Toxicological effects and underlying mechanisms of chlorination-derived metformin byproducts in Escherichia coli

Abstract

Chlorination-derived byproducts of the emerging contaminant metformin, such as (3E)-3-(chloroimino)-N,N-dimethyl-3H-1,2,4-triazol-5-amine (3,3-CDTA) and N-cyano-N,N-dimethylcarbaminmidic chloride (NCDC), occur in global waters and are toxic to organisms, from bacteria to mice. However, the mechanisms underlying their toxicity remain unknown. Here, we explored the toxicological effects and potential molecular mechanisms of 3,3-CDTA and NCDC at milligram concentrations, using Escherichia coli as a model organism.

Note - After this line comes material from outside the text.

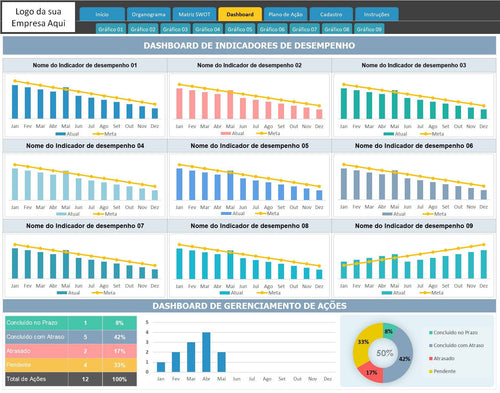This screenshot has height=393, width=500.
Task: Click the Gráfico 03 shortcut button
Action: (175, 29)
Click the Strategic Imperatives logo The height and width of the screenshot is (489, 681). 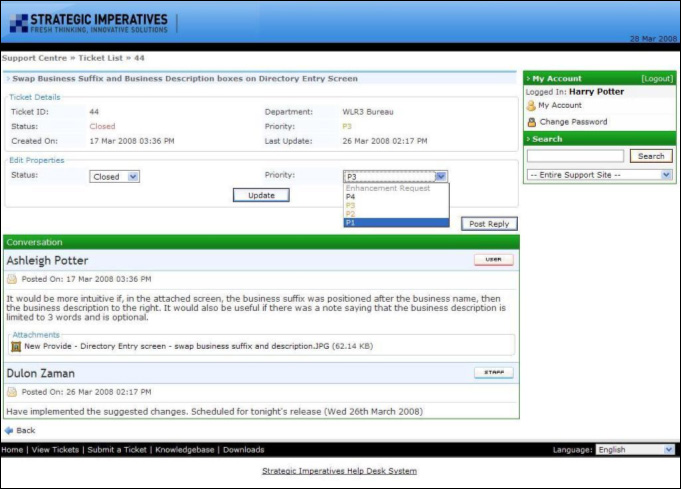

Compared with metformin (>300 mg/L), 3,3-CDTA and NCDC exerted stronger toxicity to E. coli, with a 4-h half maximal inhibitory concentration of 2.97 mg/L and 75.7 mg/L, respectively. Both byproducts disrupted E. coli cellular structures and components, decreased membrane potential and adenosine triphosphate (ATP) biosynthesis, and led to excessive reactive oxidative species (ROS), as well as the ROS-scavenging enzymes superoxide dismutase and catalase. Proteomic analysis and molecular docking supported these biomarker responses in the byproduct-treated E. coli, and indicated potential damage to DNA/RNA processes, while also provided novel insights into the toxicological and detoxified-byproduct effects at the proteome level. The toxicity-related events of NCDC and 3,3-CDTA included membrane disruption, oxidative stress, and abnormal protein expression. This study is the first to examine the toxicological effects of chlorination-derived metformin byproducts in E. coli and the associated pathways involved; thereby broadening our understanding regarding the toxicity and transformation risks of metformin throughout its entire life process.